Return the entries in their entirety, precisely as given.

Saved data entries
○ ○ ○ ○ ○

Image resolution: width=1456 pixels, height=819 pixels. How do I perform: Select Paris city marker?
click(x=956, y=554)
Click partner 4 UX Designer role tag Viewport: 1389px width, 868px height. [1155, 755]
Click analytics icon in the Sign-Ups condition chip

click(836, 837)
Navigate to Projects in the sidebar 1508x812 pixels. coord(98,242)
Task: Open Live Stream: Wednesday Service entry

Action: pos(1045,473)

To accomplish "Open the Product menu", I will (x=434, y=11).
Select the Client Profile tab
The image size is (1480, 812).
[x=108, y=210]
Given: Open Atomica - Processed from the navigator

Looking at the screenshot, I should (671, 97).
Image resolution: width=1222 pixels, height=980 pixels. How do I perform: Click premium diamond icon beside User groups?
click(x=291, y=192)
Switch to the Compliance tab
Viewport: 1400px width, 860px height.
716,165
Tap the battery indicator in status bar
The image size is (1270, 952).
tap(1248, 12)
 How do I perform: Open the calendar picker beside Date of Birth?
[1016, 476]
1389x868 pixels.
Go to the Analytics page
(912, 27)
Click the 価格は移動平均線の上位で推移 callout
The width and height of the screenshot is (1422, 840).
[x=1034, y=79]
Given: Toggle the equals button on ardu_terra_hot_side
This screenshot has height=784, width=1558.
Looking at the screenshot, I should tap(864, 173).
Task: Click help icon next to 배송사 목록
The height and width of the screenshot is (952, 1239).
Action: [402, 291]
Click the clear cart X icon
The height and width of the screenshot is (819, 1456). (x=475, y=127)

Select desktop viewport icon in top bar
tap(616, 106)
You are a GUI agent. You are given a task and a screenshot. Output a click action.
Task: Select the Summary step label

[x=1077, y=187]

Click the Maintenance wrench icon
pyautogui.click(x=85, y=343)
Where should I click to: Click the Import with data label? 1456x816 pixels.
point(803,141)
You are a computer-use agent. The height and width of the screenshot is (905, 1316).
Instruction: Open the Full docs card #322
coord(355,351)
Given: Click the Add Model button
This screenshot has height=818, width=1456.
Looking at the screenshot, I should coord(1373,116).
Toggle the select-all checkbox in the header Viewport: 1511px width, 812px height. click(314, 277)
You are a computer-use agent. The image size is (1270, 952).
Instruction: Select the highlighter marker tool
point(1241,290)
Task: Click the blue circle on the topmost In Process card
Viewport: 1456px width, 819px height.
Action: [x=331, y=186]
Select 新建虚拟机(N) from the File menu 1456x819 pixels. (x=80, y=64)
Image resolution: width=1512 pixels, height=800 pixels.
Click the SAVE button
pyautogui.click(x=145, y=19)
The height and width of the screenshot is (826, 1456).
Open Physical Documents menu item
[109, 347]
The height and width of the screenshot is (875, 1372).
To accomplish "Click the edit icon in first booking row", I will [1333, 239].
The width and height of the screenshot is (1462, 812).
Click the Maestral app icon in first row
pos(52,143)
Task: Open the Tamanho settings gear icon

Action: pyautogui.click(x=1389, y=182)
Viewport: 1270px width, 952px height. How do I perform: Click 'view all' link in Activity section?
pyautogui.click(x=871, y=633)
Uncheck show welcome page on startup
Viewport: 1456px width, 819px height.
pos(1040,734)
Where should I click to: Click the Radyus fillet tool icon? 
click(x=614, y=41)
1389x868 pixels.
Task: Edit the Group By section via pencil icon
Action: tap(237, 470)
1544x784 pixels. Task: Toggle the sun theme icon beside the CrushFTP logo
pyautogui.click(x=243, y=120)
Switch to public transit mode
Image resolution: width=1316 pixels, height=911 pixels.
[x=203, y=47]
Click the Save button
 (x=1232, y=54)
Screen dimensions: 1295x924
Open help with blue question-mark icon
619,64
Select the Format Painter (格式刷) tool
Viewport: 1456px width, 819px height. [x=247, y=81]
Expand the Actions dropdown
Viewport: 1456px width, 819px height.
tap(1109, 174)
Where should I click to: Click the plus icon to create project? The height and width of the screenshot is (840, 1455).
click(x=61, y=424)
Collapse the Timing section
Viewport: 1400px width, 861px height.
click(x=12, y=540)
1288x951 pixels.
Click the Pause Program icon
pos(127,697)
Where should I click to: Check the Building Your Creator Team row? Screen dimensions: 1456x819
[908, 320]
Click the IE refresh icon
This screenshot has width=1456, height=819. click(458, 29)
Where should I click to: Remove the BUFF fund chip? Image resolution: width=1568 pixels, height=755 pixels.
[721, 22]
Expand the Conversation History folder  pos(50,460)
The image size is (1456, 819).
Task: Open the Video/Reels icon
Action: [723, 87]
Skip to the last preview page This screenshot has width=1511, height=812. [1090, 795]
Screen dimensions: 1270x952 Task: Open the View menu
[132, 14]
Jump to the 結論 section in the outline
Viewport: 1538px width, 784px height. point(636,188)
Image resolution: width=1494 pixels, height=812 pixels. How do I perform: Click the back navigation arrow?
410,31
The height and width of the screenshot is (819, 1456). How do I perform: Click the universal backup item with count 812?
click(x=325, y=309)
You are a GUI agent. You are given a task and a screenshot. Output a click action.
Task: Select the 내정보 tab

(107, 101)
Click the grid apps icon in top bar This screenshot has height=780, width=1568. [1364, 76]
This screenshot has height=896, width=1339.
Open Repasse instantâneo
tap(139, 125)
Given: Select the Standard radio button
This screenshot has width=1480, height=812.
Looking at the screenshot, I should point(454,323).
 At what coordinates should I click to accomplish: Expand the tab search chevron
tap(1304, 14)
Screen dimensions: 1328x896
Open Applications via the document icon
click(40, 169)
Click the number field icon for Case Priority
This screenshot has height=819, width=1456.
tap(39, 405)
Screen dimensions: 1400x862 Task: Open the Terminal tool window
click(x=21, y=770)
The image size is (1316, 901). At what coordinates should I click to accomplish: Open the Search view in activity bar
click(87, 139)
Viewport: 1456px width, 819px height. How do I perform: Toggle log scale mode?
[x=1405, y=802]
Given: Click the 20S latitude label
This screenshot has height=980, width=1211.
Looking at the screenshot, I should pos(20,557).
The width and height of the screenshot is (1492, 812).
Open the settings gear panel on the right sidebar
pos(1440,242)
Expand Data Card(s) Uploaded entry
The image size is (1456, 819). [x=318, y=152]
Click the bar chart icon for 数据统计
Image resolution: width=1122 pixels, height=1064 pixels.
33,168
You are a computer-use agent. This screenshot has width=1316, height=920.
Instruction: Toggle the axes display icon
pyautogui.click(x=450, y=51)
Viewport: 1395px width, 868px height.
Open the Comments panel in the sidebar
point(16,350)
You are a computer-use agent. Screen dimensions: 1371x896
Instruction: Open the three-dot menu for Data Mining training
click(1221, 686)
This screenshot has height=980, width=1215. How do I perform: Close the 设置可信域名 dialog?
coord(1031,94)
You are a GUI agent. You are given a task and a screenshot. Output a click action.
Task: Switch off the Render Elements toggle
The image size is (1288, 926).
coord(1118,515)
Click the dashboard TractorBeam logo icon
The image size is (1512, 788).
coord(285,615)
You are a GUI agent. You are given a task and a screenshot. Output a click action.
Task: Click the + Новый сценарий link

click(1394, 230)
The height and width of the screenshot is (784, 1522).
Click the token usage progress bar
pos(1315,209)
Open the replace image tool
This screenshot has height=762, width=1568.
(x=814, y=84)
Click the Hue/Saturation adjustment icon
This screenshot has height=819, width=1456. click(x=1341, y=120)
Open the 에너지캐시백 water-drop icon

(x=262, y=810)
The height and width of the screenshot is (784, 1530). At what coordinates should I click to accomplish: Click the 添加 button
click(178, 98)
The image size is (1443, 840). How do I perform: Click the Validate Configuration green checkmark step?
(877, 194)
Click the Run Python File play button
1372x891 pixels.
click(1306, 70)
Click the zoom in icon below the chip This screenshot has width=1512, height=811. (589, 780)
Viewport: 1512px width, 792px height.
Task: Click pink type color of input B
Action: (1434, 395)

○ ○ ○ ○ ○

- Task result
Image resolution: width=1456 pixels, height=819 pixels. How do I perform: Select Paris city marker?
click(x=956, y=554)
Click partner 4 UX Designer role tag Viewport: 1389px width, 868px height. [1155, 755]
Click analytics icon in the Sign-Ups condition chip

click(836, 837)
Navigate to Projects in the sidebar 1508x812 pixels. coord(98,242)
Task: Open Live Stream: Wednesday Service entry

Action: pos(1045,473)

To accomplish "Open the Product menu", I will (x=434, y=11).
Select the Client Profile tab
The image size is (1480, 812).
[x=108, y=210]
Given: Open Atomica - Processed from the navigator

Looking at the screenshot, I should (671, 97).
Image resolution: width=1222 pixels, height=980 pixels. How do I perform: Click premium diamond icon beside User groups?
click(x=291, y=192)
Switch to the Compliance tab
Viewport: 1400px width, 860px height.
716,165
Tap the battery indicator in status bar
The image size is (1270, 952).
tap(1248, 12)
 How do I perform: Open the calendar picker beside Date of Birth?
[1016, 476]
1389x868 pixels.
Go to the Analytics page
(912, 27)
Click the 価格は移動平均線の上位で推移 callout
The width and height of the screenshot is (1422, 840).
[x=1034, y=79]
Given: Toggle the equals button on ardu_terra_hot_side
This screenshot has height=784, width=1558.
Looking at the screenshot, I should tap(864, 173).
Task: Click help icon next to 배송사 목록
The height and width of the screenshot is (952, 1239).
Action: [402, 291]
Click the clear cart X icon
The height and width of the screenshot is (819, 1456). (x=475, y=127)

Select desktop viewport icon in top bar
tap(616, 106)
You are a GUI agent. You are given a task and a screenshot. Output a click action.
Task: Select the Summary step label

[x=1077, y=187]

Click the Maintenance wrench icon
pyautogui.click(x=85, y=343)
Where should I click to: Click the Import with data label? 1456x816 pixels.
point(803,141)
You are a computer-use agent. The height and width of the screenshot is (905, 1316).
Instruction: Open the Full docs card #322
coord(355,351)
Given: Click the Add Model button
This screenshot has height=818, width=1456.
Looking at the screenshot, I should coord(1373,116).
Toggle the select-all checkbox in the header Viewport: 1511px width, 812px height. click(314, 277)
You are a computer-use agent. The image size is (1270, 952).
Instruction: Select the highlighter marker tool
point(1241,290)
Task: Click the blue circle on the topmost In Process card
Viewport: 1456px width, 819px height.
Action: [x=331, y=186]
Select 新建虚拟机(N) from the File menu 1456x819 pixels. (x=80, y=64)
Image resolution: width=1512 pixels, height=800 pixels.
Click the SAVE button
pyautogui.click(x=145, y=19)
The height and width of the screenshot is (826, 1456).
Open Physical Documents menu item
[109, 347]
The height and width of the screenshot is (875, 1372).
To accomplish "Click the edit icon in first booking row", I will [1333, 239].
The width and height of the screenshot is (1462, 812).
Click the Maestral app icon in first row
pos(52,143)
Task: Open the Tamanho settings gear icon

Action: pyautogui.click(x=1389, y=182)
Viewport: 1270px width, 952px height. How do I perform: Click 'view all' link in Activity section?
pyautogui.click(x=871, y=633)
Uncheck show welcome page on startup
Viewport: 1456px width, 819px height.
pos(1040,734)
Where should I click to: Click the Radyus fillet tool icon? 
click(x=614, y=41)
1389x868 pixels.
Task: Edit the Group By section via pencil icon
Action: tap(237, 470)
1544x784 pixels. Task: Toggle the sun theme icon beside the CrushFTP logo
pyautogui.click(x=243, y=120)
Switch to public transit mode
Image resolution: width=1316 pixels, height=911 pixels.
[x=203, y=47]
Click the Save button
 (x=1232, y=54)
Screen dimensions: 1295x924
Open help with blue question-mark icon
619,64
Select the Format Painter (格式刷) tool
Viewport: 1456px width, 819px height. [x=247, y=81]
Expand the Actions dropdown
Viewport: 1456px width, 819px height.
tap(1109, 174)
Where should I click to: Click the plus icon to create project? The height and width of the screenshot is (840, 1455).
click(x=61, y=424)
Collapse the Timing section
Viewport: 1400px width, 861px height.
click(x=12, y=540)
1288x951 pixels.
Click the Pause Program icon
pos(127,697)
Where should I click to: Check the Building Your Creator Team row? Screen dimensions: 1456x819
[908, 320]
Click the IE refresh icon
This screenshot has width=1456, height=819. click(458, 29)
Where should I click to: Remove the BUFF fund chip? Image resolution: width=1568 pixels, height=755 pixels.
[721, 22]
Expand the Conversation History folder  pos(50,460)
The image size is (1456, 819).
Task: Open the Video/Reels icon
Action: [723, 87]
Skip to the last preview page This screenshot has width=1511, height=812. [1090, 795]
Screen dimensions: 1270x952 Task: Open the View menu
[132, 14]
Jump to the 結論 section in the outline
Viewport: 1538px width, 784px height. point(636,188)
Image resolution: width=1494 pixels, height=812 pixels. How do I perform: Click the back navigation arrow?
410,31
The height and width of the screenshot is (819, 1456). How do I perform: Click the universal backup item with count 812?
click(x=325, y=309)
You are a GUI agent. You are given a task and a screenshot. Output a click action.
Task: Select the 내정보 tab

(107, 101)
Click the grid apps icon in top bar This screenshot has height=780, width=1568. [1364, 76]
This screenshot has height=896, width=1339.
Open Repasse instantâneo
tap(139, 125)
Given: Select the Standard radio button
This screenshot has width=1480, height=812.
Looking at the screenshot, I should point(454,323).
 At what coordinates should I click to accomplish: Expand the tab search chevron
tap(1304, 14)
Screen dimensions: 1328x896
Open Applications via the document icon
click(40, 169)
Click the number field icon for Case Priority
This screenshot has height=819, width=1456.
tap(39, 405)
Screen dimensions: 1400x862 Task: Open the Terminal tool window
click(x=21, y=770)
The image size is (1316, 901). At what coordinates should I click to accomplish: Open the Search view in activity bar
click(87, 139)
Viewport: 1456px width, 819px height. How do I perform: Toggle log scale mode?
[x=1405, y=802]
Given: Click the 20S latitude label
This screenshot has height=980, width=1211.
Looking at the screenshot, I should pos(20,557).
The width and height of the screenshot is (1492, 812).
Open the settings gear panel on the right sidebar
pos(1440,242)
Expand Data Card(s) Uploaded entry
The image size is (1456, 819). [x=318, y=152]
Click the bar chart icon for 数据统计
Image resolution: width=1122 pixels, height=1064 pixels.
33,168
You are a computer-use agent. This screenshot has width=1316, height=920.
Instruction: Toggle the axes display icon
pyautogui.click(x=450, y=51)
Viewport: 1395px width, 868px height.
Open the Comments panel in the sidebar
point(16,350)
You are a computer-use agent. Screen dimensions: 1371x896
Instruction: Open the three-dot menu for Data Mining training
click(1221, 686)
This screenshot has height=980, width=1215. How do I perform: Close the 设置可信域名 dialog?
coord(1031,94)
You are a GUI agent. You are given a task and a screenshot. Output a click action.
Task: Switch off the Render Elements toggle
The image size is (1288, 926).
coord(1118,515)
Click the dashboard TractorBeam logo icon
The image size is (1512, 788).
coord(285,615)
You are a GUI agent. You are given a task and a screenshot. Output a click action.
Task: Click the + Новый сценарий link

click(1394, 230)
The height and width of the screenshot is (784, 1522).
Click the token usage progress bar
pos(1315,209)
Open the replace image tool
This screenshot has height=762, width=1568.
(x=814, y=84)
Click the Hue/Saturation adjustment icon
This screenshot has height=819, width=1456. click(x=1341, y=120)
Open the 에너지캐시백 water-drop icon

(x=262, y=810)
The height and width of the screenshot is (784, 1530). At what coordinates should I click to accomplish: Click the 添加 button
click(178, 98)
The image size is (1443, 840). How do I perform: Click the Validate Configuration green checkmark step?
(877, 194)
Click the Run Python File play button
1372x891 pixels.
click(1306, 70)
Click the zoom in icon below the chip This screenshot has width=1512, height=811. (589, 780)
Viewport: 1512px width, 792px height.
Task: Click pink type color of input B
Action: (1434, 395)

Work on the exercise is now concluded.